We tried to be as bad-ass as possible. Even though the majority of us were white and had had our asses (literally) handed to us on more than one occasion by the GD's down the street.


The video posted above seems to vividly encapsulate that time period with the authenticity of angels. The feeling of trying to fly, soar, create and give, scream and kick and still, somehow, feeling that all you are is a statistic, an unwanted pregnancy trying to sprout between the abandon cracks in the sunken parking lot across the street from the old distillery long gone.

Drop that, and now you want me to rap and give
Say something positive, well positive ain't where I live
I live right around the corner from west hell
Two blocks from south shit, and once in a jail cell
The sun never shine on my side of the street see
And only once or twice a week I would speak
I walked alone, my state of mind was home sweet home
I couldn't keep a girl, they wanted kids and cars with chrome



I see this sodden (sad, fucked up and lonely) realization every year. That so much of what molds a young persons periphery and promise on life tends to stem solely from the arable soil in which he is planted. Every year I hear of kids I grew up with who are in prison, who are working piss jobs to pay child support for progeny they no longer remember fostering, kids I graduated high school with who now have kids who are ready to graduate from high school, kids who were found dead behind dumpsters, in SUV, shot. Murdered. Kids who have been dead a long time ago.

The scene one minute into the video where bevy of street urchins are being chased by the utilitarian nothingness is so reminiscent of that year it defies me not to cry in a pond of nostalgia.


Inside the stanzas and beats of the song itself there is hope. The proverbial bird singing inside the trapped linearity of the cage. I love the juxtaposition of heartache sprinkled over the keyboard with an anonymous Greek chorus pulling a Bob Marley telling us that every little thing is gonna be alright. The same is true with MC LYTE's POOR GEORGE (below):




The saga of a beleaguered tryst turned tumultuous beautifully backed by a stirring reverb that harbors recollections of youth. I remember Gia Walker rapping this song on the playground. Revisiting this song now seventeen (fuck!) years from when first I heard it, still resonates with a truth of the heart. How no one is promised tomorrow and how giving of oneself, ones feeling, ones all should not be deterred no matter what.

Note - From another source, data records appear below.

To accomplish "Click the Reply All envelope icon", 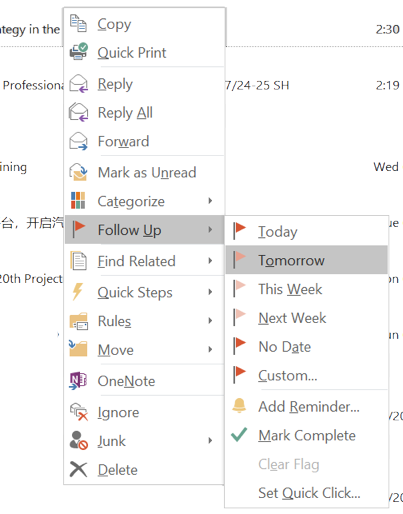I will coord(79,112).
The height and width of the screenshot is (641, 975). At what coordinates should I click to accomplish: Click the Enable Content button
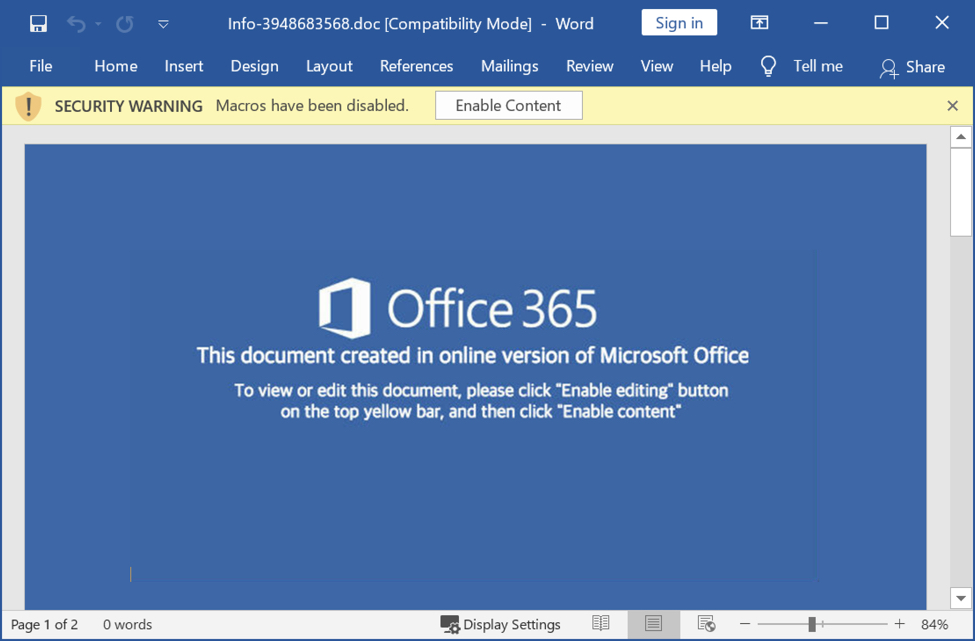tap(508, 106)
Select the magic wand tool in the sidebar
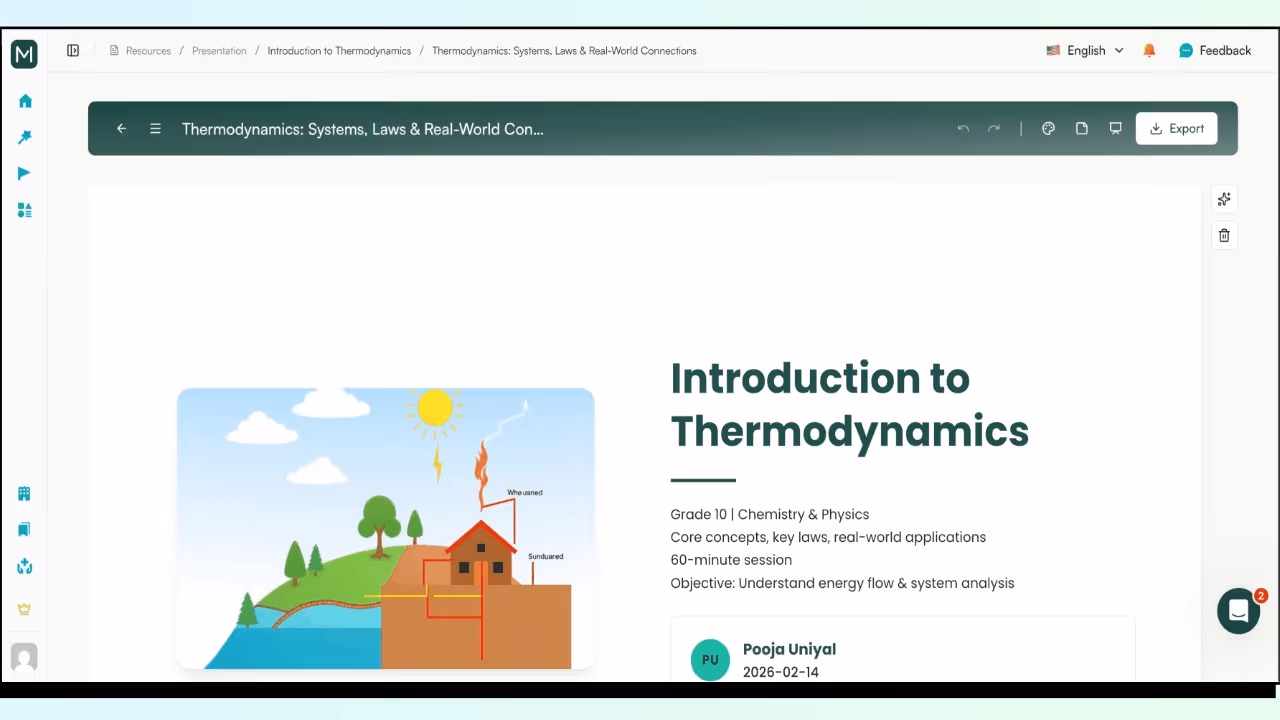This screenshot has height=720, width=1280. click(25, 136)
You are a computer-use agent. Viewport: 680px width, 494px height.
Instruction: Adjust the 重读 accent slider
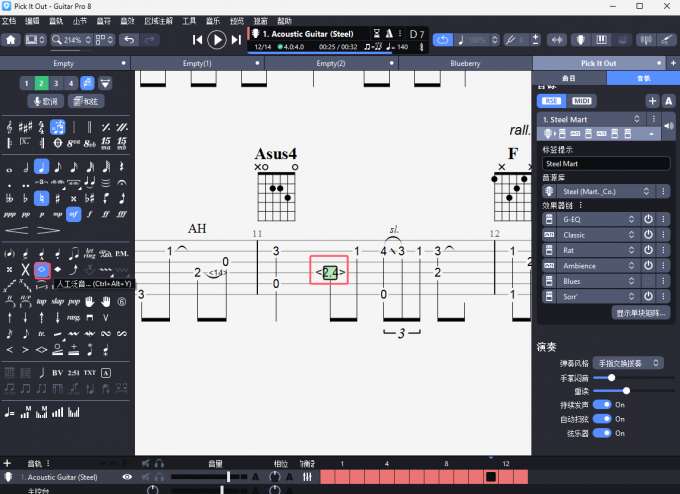coord(626,391)
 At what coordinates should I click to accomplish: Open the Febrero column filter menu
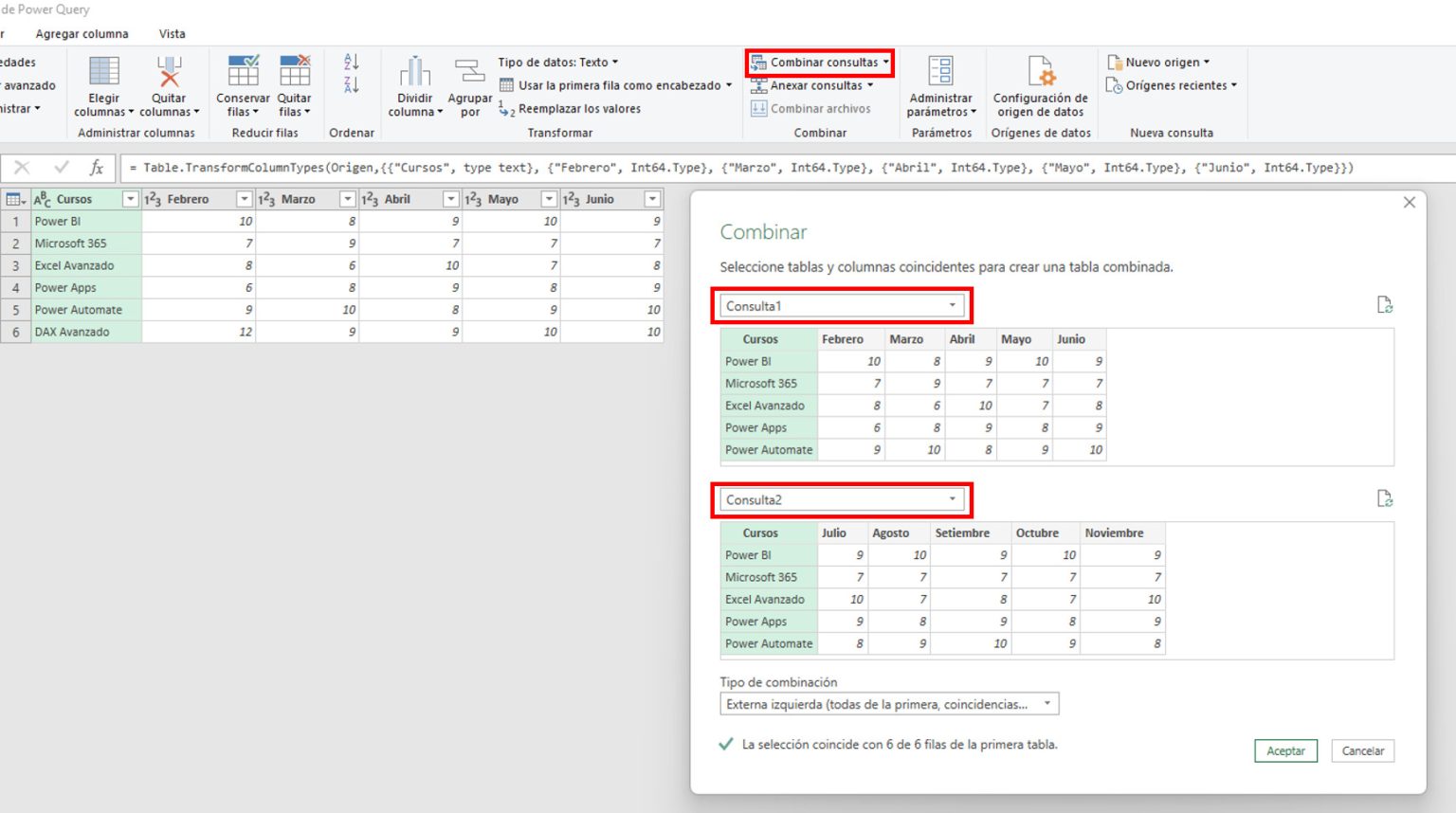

I wish I woulda told him how I liked him so much
How he made me feel with the slightest touch
Now hes gone and I cant tell him nothin
Wish he was here so I could say somethin
The story is not to say that Im in sorrow
Just to say no one is promise tomorrow
If you love someone you should say it often
You never know when theyll be layin in a coffin
Wake up, its important that you know that
No one on earth is promised tomorrow...


I still think about Kris Noel, also, when I hear this song, my friends sister who died of cancer my eighth grade year and how a year before she fashionably tied a bandanna around the white dome of her skull to disguise her ailment in the lunch line and how, a year before that, we would always play "bloody knuckles," while we waited for the doors of the school to open our fingers welded into an ashen corsage of dactyls and wrists, each pressing down hard into the others fingered flesh waiting for the other to capitulate or to scream.